Alí, nenhum garoto abelhudo penetrava; mesmo porque, se eles desconfiassem
daquele meu “vício solitário” nunca mais me dariam espaço na patota dos machos,
aliás, frequentemente eu tinha de recorrer a alguns tabefes pra convencê-los a
me permitir jogar com eles uma partida de finca ou bolinha de gude. Do futebol
eu pendurei as chuteiras bem cedo e me contentei a apreciar de longe. “Matar a
bola no peito” era um dos problemas que me impediam de participar daquela
selvageria.
Além do mais, constituía uma humilhação, quando os garotos
marchavam em grupo, unidos venceremos, pra fazer xixi na beirada do campo.
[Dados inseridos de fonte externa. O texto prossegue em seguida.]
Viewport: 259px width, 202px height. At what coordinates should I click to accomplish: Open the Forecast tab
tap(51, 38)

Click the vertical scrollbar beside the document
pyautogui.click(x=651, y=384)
Comigo essa operação era mais complicada, e eles estavam sempre querendo ver a
minha bunda. Aliás, àquela época, eu pensava que a única função do apêndice
masculino era de poder fazer xixi em pé, o que já era, diga-se de passagem, uma
vantagem gigantesca, e uma fonte permanente de inveja, que eu tentava encobrir
, enfrentando-os ombro a ombro, com a belicosidade de uma maria tomba homem,
como minha mãe vivia observando, quando eu aparecia arranhada e suja de volta
pra minhas “filhas” no fundo do quintal. Uma verdadeira esquize infantil.
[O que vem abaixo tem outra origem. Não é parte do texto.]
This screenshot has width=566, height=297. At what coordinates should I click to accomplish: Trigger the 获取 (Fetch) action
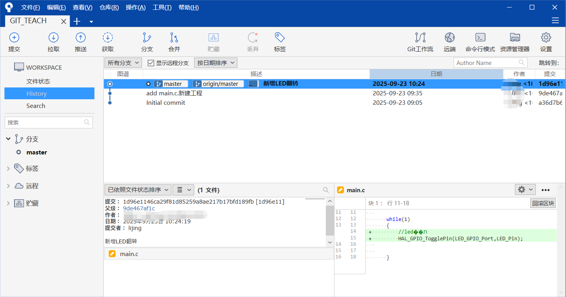108,41
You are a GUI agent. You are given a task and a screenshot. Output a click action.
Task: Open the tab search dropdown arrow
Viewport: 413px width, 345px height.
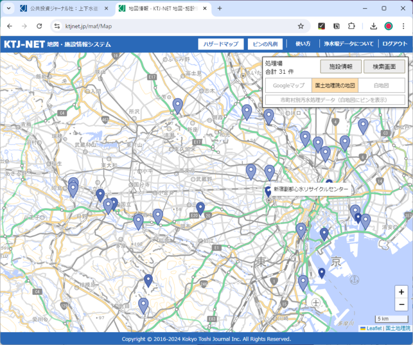click(9, 8)
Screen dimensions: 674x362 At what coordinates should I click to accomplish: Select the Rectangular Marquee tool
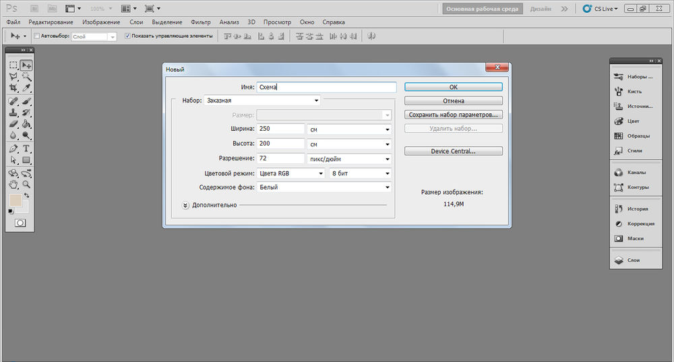13,65

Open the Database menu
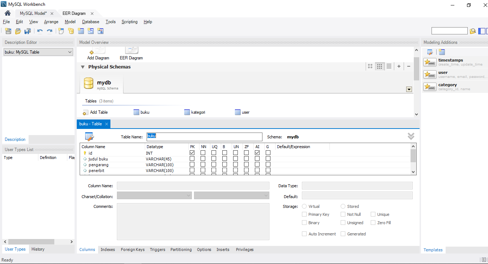click(90, 22)
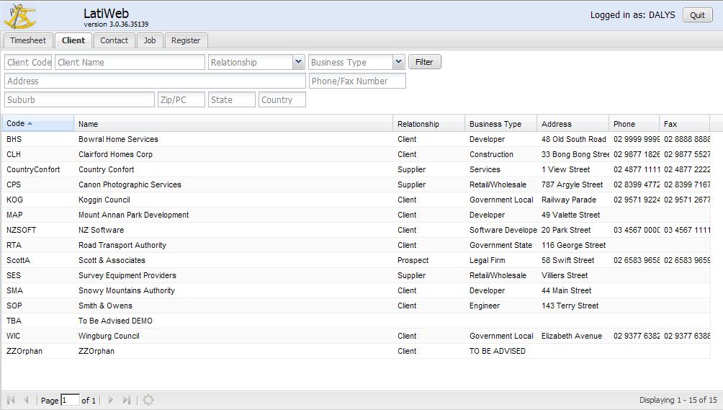Open the Contact tab
Screen dimensions: 723x410
tap(114, 40)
Enquanto isso, na sua relação com os meninos, Maria do Céu
preocupava-se em jogar os cabelos de um lado para outro, vestidinhos de babado,
olhares de bonequinha e observações maliciosas sobre os atributos masculinos
dos frangotes que cruzavam nosso caminho. Tanta feminilidade causava quase orgasmos
múltiplos nas mães das colegas.
Um dia, lá íamos nós duas pela rua, a caminho da escola,
quando ela me perguntou de supetão: “Sabe o que seu pai faz com sua mãe de
noite, na cama?” Estaquei: “Dormem, uai!” Óbvio, né gente? Então, destilando
superioridade por todos os poros, ela cochichou no meu ouvido, o impensável.
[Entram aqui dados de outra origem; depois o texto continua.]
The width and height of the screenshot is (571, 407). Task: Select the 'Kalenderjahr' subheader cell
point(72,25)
Tomei a única atitude que se pode tomar quando alguém conspurca
a honra dos seus pais: dei uma gelada completa nela. Era caso de internação,
ameacei contar para a professora, a diretora, o médico de plantão. Trepei nas
tamancas. Fim de papo.
Ou melhor, seria o fim, mas o micróbio da dúvida já havia se
insinuado no meu cérebro. No fundo, no fundo, eu já desconfiava que aquela
maldita torneirinha devia ter algumas outras funções. Só xixi não
explicaria tanta preferência do criador.
Daí, fiz uma marcação cerrada. À noite, eu esperava a casa
ficar em silêncio, me levantava pé ante pé, abria a porta do quarto dos meus
pais, que nunca estava trancada por causa dos meus irmãos ainda muito pequenos
e me escondia num cantinho.
Foi aí que a santidade dos meus pais foi para o espaço. Esse
estupro da minha inocência foi tanto maior porque meu pai me descobriu atrás do
armário, fez um escarcéu e me levou de volta pra minha cama, literalmente pelas
orelhas.
De qualquer maneira, não dei o braço a torcer. Não fiz as
pazes com a Maria do Céu até hoje. E passei a desconfiar que há sempre coelho
no mato dessa dupla macho-femea.
Partiu-se a minha inocência. Instalou-se a dúvida.
Maria do Céu se
esfumou na distancia e no tempo. Mas ainda me sinto traída. Todo aquele
falatório sobre não ser de bom tom meninas se misturarem com meninos e as
coisas malsãs que poderiam acontecer, e eles fazendo todas as noites, coisas
pra lá de malsãs debaixo dos lençóis. É isso. Acho que descobri a origem, o
ponto focal, o santo graal das minhas idiossincrasias.